先生のリストはいずれネットでも公開されるようだ。だから今は、その中から自分が読んだことのあるものだけ、ちょっとだけ上げてみる。読みかけのものもあって、ほとほと「読んでないなー…!」と情けなくなった。ミレニアムの続きを早く読まなきゃな。

アメリカ文学
エドガー・アラン・ポオ『ポオ全集』(黒猫、赤死病の仮面あたりのみ)
ジョン・アーヴィングホテル・ニューハンプシャー
・リチャード・ブローディガン『西瓜糖の日々』
サリンジャーライ麦畑でつかまえて
・ラッタウット・ラープチャルーンサップ『観光』(古屋先生訳)
・トニ・モリソン『青い目がほしい』

【イギリス文学】
ジェイン・オースティン高慢と偏見
エドワード・ケアリー『望楼館追想』(古屋先生訳)

【フランス文学】
アゴタ・クリストフ悪童日記

【その他の国】
フランツ・カフカ『変身』
・スティーブ・ラーソン『ミレニアム』

【日本の小説】
幸田文『きもの』

【ミステリその他】
皆川博子『死の泉』

ここらのほとんどが学生時代に読んだものしかないのが切ない。
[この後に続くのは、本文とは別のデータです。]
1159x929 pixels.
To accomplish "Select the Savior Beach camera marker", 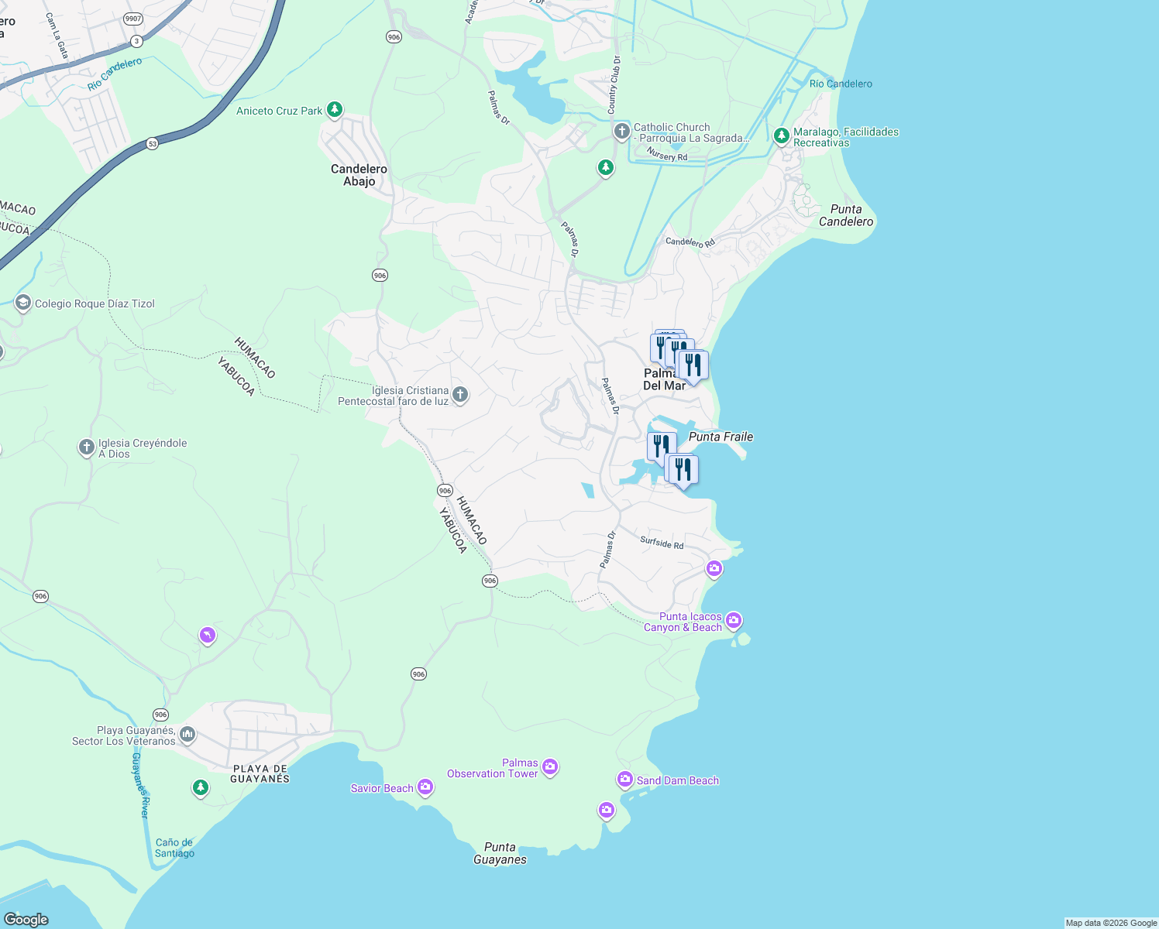I will (425, 787).
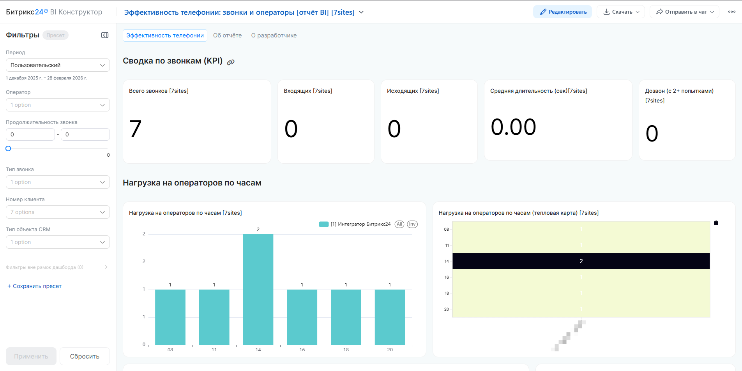
Task: Click the small black icon above the heatmap
Action: [716, 223]
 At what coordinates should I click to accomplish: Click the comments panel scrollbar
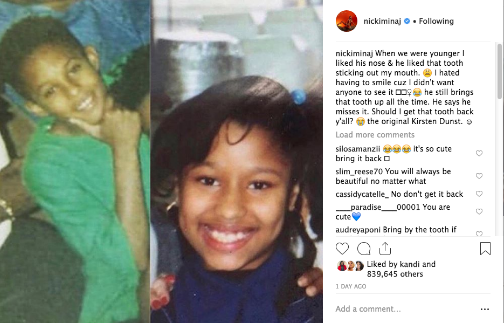pyautogui.click(x=500, y=71)
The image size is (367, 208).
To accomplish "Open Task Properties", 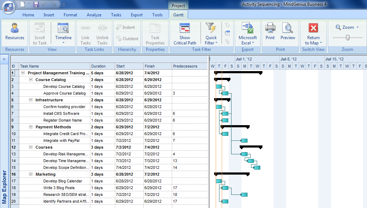I will point(155,32).
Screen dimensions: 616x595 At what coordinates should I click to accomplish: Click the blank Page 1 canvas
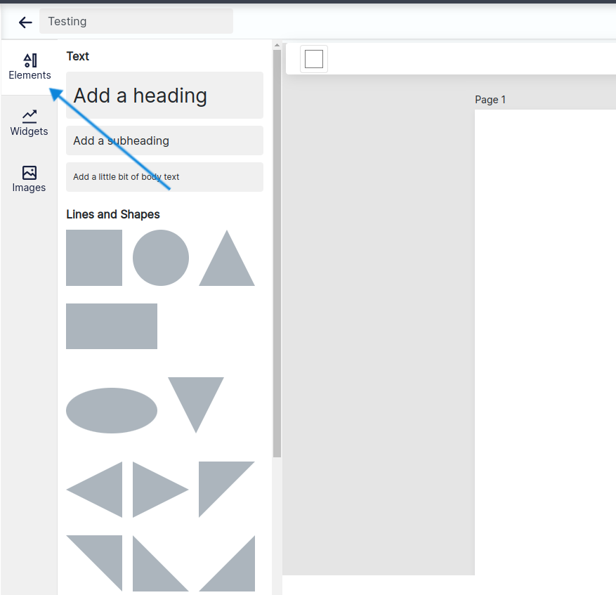pyautogui.click(x=545, y=337)
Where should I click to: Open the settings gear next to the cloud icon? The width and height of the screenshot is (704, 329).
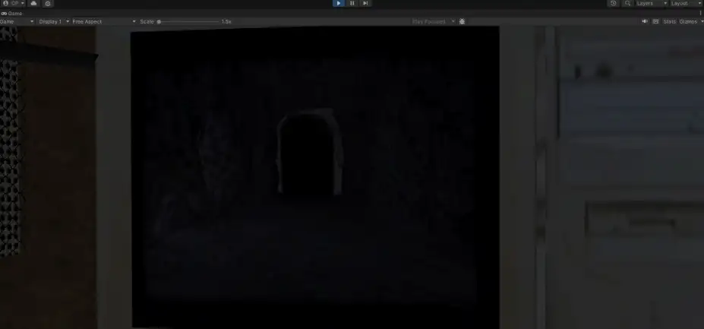click(x=48, y=4)
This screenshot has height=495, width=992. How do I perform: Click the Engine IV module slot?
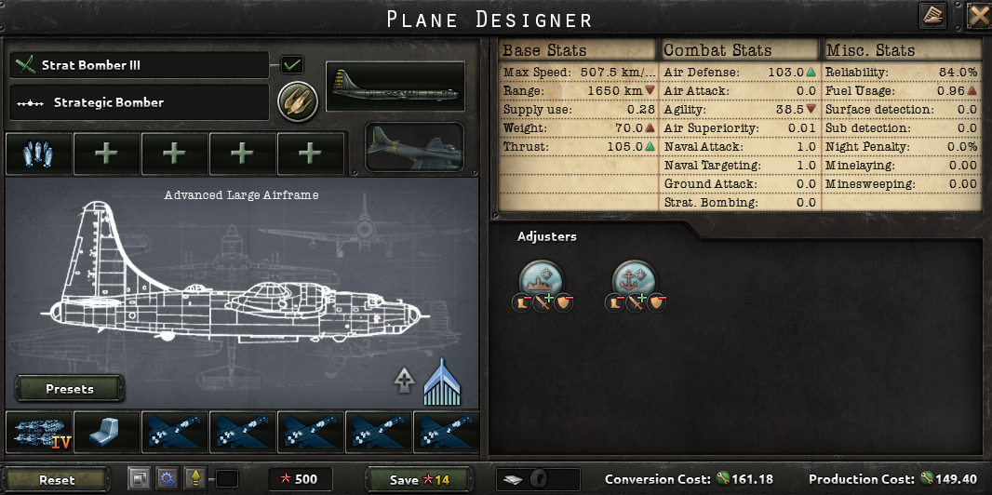point(39,433)
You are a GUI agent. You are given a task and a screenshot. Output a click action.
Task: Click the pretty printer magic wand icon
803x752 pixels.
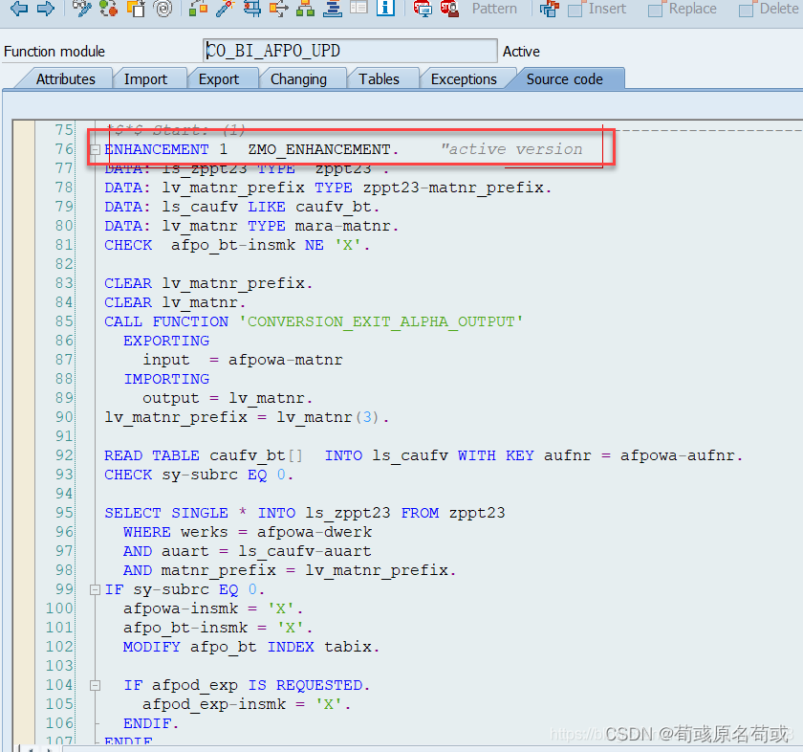pos(225,10)
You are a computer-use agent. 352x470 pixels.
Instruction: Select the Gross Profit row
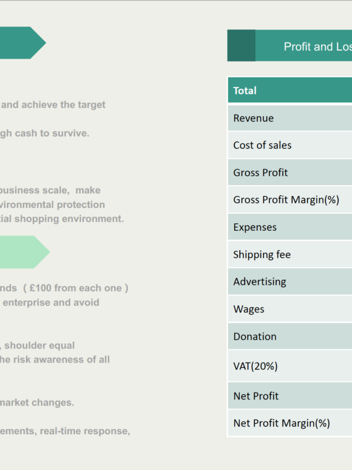click(290, 172)
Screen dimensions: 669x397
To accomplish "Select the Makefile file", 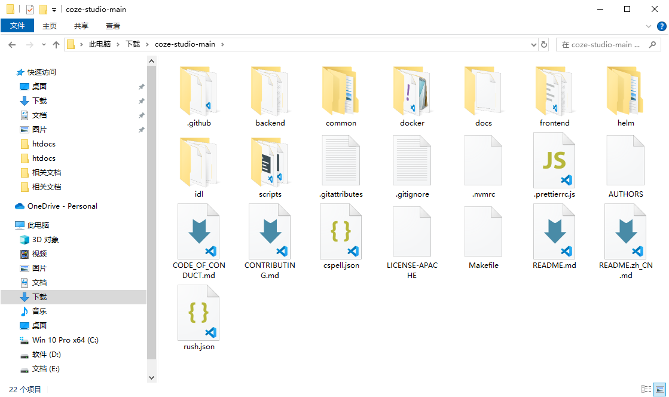I will point(483,233).
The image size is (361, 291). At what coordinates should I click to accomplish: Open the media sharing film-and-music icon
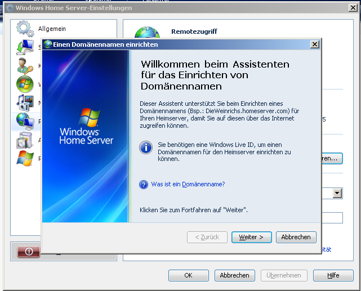point(24,102)
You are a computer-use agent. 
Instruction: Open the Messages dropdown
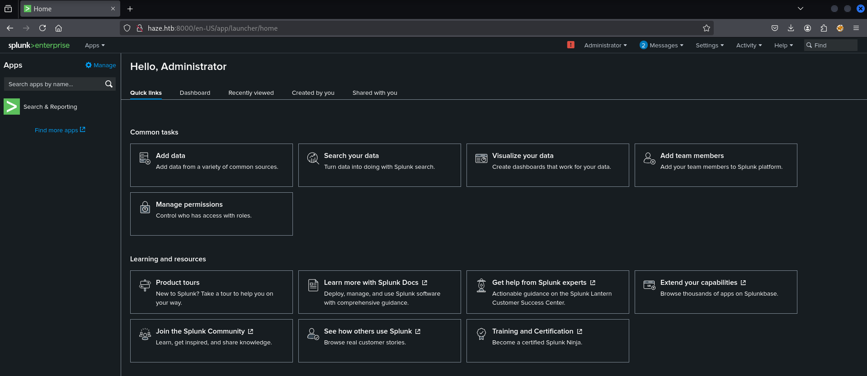coord(661,45)
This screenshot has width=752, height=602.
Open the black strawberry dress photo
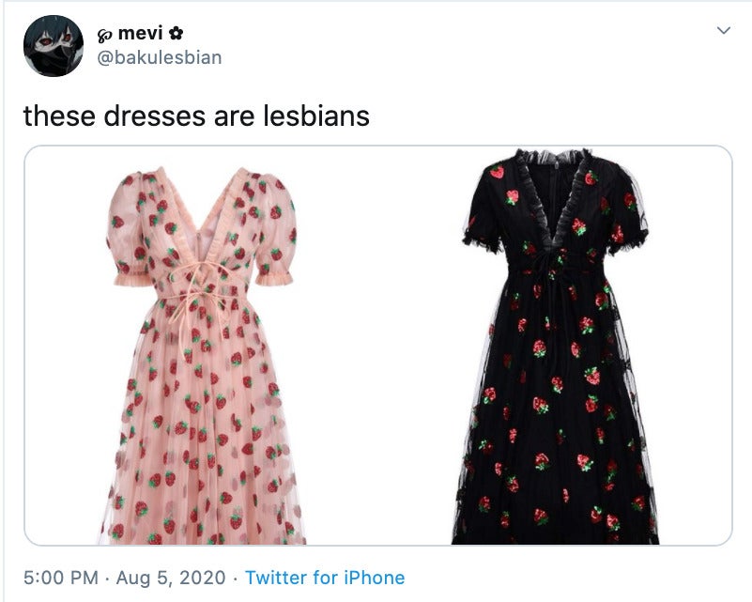(x=557, y=347)
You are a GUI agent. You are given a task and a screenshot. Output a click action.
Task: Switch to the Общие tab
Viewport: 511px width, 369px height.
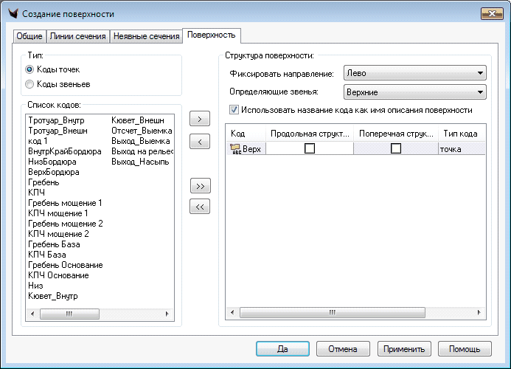click(29, 36)
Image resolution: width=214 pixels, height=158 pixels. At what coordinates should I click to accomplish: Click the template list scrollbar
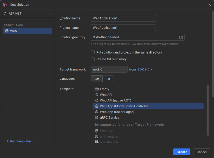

しかも傾向が分かりやす過ぎて恥ずかしい。耽美が好きだったのは丸わかりだね?
最近はネットにかまけているとすぐに時間が経ってしまい、何をする時間もなくなってしまうんだけど、もうちょっと読む時間を増やそうかなあ。
それこそ冒頭の犀星のように。もうひとつ詩をあげてこれ以上の無駄口は慎むことにしよう。

月の夜は大きな書物 ひらきゆくましろき頁
人、車、橋の柳は 美しくならべる活字
樹がくれの 夜の小鳥は、ちりぼひて 黒きふり仮名。
しらじらと ひとりし繰れば、懐かしく、うれしく、悲し。
月の夜は やさしき詩集、夢のみを語れる詩集。
西条八十『書物』

秋の読書はどれから始めようかな。あと、今日知ったヴァネッサ・カールトンの曲Carouselも置いておく。これもネットがなければ気付かなかった。時間泥棒だけど、悪いことばかりじゃないな(いいわけ)。